A second major component of this subject covers statistical analysis in some detail:
- hypotheses testing and statistical estimation;
- choosing a statistical test and/or model;
- power and sample size calculations as well as dealing with data;
- effective data management;
- analysis;
- presenting skills when using appropriate statistical software; and
- where and when to get statistical advice.
The subject also introduces meta-analysis and highlights the guidelines for quality experimental neuroscience research.
In-class discussions form an integral part of this subject and special emphasis is placed on the application of concepts taught to the student's individual research project through a multi-disciplinary group exercise. This culminates in class presentations at the end of the week; discussions concerning these presentations illustrate various types of study designs and analyses used for different types of research approaches (eg behavioural, molecular, cellular, imaging and clinical).
Intended learning outcomes
On completion of this subject students will be able to:
- Develop an overall understanding at basic to intermediate level of the main principles of good study design and analysis in basic and clinical neurosciences.
- Acquire basic to intermediate level competency in applying ‘building blocks’ of experimental design and analysis to a chosen research problem.
- Appreciate the ultimate importance of quality experimental design and analysis for the overall quality on neuroscience research.
- Become aware of the common pitfall areas where professional statistical expertise is required.

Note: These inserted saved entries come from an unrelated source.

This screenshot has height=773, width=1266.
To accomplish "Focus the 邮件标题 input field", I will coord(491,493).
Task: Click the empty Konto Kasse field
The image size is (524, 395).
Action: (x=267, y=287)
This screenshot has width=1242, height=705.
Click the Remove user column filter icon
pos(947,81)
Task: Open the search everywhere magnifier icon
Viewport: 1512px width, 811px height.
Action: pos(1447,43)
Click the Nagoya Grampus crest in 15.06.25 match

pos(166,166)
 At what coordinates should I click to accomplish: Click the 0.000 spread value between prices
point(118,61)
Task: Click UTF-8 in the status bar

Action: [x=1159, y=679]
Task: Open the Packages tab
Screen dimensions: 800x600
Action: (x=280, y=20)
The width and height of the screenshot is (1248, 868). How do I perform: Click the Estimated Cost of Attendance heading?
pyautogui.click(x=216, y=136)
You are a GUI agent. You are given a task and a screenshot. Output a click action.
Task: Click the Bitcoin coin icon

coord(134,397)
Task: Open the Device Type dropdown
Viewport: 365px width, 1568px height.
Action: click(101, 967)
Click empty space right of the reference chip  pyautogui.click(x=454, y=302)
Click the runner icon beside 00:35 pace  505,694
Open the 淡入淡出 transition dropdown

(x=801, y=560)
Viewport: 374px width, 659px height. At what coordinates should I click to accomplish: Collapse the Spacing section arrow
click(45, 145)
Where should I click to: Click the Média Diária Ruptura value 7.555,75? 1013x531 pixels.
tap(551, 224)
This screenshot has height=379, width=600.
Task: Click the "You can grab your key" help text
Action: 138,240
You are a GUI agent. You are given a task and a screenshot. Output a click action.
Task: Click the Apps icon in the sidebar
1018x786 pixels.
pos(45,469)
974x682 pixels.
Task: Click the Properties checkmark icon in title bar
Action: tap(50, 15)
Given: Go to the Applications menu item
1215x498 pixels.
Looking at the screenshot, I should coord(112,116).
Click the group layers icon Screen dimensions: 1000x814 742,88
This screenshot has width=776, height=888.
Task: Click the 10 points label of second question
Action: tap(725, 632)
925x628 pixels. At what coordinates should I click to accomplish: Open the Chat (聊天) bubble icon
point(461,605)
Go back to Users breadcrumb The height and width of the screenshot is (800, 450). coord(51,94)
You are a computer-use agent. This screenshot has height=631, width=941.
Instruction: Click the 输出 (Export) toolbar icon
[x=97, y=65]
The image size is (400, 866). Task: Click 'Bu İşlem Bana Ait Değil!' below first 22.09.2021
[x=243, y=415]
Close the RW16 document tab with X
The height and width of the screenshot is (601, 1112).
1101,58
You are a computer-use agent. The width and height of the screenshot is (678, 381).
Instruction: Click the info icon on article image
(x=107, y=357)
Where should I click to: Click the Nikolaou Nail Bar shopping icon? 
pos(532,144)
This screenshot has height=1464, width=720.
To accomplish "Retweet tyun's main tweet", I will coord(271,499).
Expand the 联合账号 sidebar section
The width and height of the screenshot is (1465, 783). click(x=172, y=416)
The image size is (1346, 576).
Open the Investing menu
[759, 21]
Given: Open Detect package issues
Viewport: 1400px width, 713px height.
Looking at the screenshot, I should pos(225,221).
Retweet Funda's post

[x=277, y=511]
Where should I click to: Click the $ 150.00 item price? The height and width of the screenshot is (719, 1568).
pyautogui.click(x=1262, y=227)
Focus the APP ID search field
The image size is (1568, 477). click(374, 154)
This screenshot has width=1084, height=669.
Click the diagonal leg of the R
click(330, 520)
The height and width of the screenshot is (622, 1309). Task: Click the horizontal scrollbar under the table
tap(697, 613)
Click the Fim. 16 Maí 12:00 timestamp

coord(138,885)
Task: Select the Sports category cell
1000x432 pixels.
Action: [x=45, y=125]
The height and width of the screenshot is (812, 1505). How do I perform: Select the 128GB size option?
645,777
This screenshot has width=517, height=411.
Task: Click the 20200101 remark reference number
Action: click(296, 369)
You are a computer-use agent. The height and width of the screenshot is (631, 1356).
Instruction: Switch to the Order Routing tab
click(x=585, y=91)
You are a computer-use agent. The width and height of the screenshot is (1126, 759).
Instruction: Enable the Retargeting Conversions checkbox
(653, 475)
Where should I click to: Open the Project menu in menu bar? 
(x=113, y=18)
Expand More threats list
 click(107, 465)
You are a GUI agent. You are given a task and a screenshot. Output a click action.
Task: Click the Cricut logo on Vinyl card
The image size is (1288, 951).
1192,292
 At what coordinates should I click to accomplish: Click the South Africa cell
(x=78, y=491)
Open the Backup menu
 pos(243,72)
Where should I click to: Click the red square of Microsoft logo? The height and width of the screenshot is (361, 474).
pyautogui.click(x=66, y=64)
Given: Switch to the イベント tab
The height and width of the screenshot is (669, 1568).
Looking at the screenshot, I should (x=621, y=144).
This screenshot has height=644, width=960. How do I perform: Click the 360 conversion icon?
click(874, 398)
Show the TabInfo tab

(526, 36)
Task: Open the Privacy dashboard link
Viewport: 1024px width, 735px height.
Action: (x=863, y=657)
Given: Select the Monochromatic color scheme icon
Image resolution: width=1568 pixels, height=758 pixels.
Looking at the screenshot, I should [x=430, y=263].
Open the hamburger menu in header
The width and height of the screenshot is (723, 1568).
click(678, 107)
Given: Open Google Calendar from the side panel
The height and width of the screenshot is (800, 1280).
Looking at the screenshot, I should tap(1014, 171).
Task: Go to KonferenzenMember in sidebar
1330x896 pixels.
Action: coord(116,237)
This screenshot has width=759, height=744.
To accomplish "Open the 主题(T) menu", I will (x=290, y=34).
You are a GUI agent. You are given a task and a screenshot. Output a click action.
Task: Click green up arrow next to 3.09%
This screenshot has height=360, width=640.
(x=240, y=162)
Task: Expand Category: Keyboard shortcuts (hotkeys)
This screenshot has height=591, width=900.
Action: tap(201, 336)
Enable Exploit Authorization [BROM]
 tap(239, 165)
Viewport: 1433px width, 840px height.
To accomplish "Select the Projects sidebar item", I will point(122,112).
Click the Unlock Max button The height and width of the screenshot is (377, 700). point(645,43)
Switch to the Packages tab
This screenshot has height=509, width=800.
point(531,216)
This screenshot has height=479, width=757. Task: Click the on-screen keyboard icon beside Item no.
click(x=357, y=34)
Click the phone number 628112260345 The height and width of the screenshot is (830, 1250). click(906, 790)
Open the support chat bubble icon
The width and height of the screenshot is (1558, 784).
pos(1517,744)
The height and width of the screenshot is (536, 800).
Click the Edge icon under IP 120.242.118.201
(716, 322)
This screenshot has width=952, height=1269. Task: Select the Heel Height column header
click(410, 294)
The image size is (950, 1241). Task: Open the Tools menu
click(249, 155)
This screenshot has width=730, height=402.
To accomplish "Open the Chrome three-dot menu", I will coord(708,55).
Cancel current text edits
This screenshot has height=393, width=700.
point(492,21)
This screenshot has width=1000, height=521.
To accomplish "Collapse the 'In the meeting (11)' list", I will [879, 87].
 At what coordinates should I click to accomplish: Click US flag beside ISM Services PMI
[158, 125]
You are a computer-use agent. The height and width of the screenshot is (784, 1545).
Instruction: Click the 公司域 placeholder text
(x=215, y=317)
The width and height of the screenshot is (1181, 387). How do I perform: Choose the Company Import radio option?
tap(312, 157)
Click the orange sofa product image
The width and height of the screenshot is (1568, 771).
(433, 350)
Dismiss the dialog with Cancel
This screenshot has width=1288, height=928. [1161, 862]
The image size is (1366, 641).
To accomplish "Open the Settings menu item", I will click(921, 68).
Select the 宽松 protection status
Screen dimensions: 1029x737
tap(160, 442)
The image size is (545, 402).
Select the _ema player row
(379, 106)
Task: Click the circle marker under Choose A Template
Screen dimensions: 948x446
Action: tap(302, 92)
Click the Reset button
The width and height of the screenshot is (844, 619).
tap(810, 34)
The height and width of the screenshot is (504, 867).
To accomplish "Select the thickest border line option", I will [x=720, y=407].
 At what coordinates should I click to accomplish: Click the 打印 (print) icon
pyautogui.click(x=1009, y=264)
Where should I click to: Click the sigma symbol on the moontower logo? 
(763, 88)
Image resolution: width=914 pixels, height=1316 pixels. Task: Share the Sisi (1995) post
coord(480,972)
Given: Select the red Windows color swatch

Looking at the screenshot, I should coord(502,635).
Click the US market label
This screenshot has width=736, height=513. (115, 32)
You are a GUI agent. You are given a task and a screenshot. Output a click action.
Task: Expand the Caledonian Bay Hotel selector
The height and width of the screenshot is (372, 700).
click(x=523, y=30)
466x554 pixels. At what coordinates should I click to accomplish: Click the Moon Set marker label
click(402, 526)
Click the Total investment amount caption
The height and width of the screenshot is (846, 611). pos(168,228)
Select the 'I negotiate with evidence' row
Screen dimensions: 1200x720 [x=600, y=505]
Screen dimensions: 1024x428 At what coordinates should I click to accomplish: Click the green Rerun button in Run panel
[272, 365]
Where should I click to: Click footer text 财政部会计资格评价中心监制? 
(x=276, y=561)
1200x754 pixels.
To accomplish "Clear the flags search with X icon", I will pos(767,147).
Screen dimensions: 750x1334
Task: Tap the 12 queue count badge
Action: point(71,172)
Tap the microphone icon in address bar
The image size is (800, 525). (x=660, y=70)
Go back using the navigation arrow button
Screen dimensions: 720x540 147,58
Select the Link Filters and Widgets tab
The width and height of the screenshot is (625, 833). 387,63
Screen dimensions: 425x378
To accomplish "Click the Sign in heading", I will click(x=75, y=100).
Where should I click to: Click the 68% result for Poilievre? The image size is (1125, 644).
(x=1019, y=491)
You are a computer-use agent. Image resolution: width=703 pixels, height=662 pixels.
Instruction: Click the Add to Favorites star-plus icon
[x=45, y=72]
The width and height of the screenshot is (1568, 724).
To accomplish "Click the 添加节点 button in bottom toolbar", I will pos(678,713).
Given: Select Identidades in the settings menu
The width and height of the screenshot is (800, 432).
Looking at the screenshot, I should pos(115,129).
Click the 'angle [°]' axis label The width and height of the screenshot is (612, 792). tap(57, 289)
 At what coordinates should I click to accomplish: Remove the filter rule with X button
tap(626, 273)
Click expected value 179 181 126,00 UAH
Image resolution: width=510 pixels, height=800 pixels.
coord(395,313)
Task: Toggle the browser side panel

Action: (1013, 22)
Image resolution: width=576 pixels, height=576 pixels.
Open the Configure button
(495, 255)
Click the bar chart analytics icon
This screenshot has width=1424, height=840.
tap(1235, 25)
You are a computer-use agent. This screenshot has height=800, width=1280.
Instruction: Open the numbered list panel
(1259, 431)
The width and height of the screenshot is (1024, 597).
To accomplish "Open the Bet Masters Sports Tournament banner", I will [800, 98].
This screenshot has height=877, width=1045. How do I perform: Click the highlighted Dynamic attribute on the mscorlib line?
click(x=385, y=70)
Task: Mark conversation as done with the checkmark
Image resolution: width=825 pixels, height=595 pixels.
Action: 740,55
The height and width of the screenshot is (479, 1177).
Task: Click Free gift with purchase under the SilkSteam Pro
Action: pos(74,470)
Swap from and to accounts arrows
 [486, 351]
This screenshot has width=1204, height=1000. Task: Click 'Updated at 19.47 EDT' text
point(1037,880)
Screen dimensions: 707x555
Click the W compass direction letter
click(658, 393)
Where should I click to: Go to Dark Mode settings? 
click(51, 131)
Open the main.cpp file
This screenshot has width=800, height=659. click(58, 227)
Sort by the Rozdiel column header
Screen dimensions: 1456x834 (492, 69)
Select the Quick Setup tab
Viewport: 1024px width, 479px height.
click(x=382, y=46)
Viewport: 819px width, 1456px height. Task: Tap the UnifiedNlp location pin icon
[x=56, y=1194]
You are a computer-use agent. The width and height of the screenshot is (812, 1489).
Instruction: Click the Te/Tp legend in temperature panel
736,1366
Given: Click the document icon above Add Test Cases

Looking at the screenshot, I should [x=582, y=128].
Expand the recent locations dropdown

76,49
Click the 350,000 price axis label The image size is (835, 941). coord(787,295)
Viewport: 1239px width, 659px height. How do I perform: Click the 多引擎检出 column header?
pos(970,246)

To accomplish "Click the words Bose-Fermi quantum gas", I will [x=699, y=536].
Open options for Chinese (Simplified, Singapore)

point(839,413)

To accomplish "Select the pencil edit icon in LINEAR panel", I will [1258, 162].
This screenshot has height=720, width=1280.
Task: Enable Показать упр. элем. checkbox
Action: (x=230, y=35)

- Gain an awareness of different approaches to experimental study design as applied to different types of neurosciences’ research projects.
- Demonstrate the application of the principles learned in the subject to their research project.
Generic skills
On completion of this subject, students will have developed the following generic skills:
- Research project design and analysis skills.
- Competency in applying experimental design and statistical analysis principles to a variety of research questions and approaches.
- Critical analysis capacity of different research areas in a multi-disciplinary field.
- Awareness of the value of quality research and the wide-ranging consequences of biased research.
- Advanced skills in formulating ideas clearly through oral, written and interpersonal communication.
- The capacity to work in teams and collaborate with other disciplines in the area of neurosciences.
- The capacity to apply concepts learned in their own area of research.
Last updated: 3 November 2022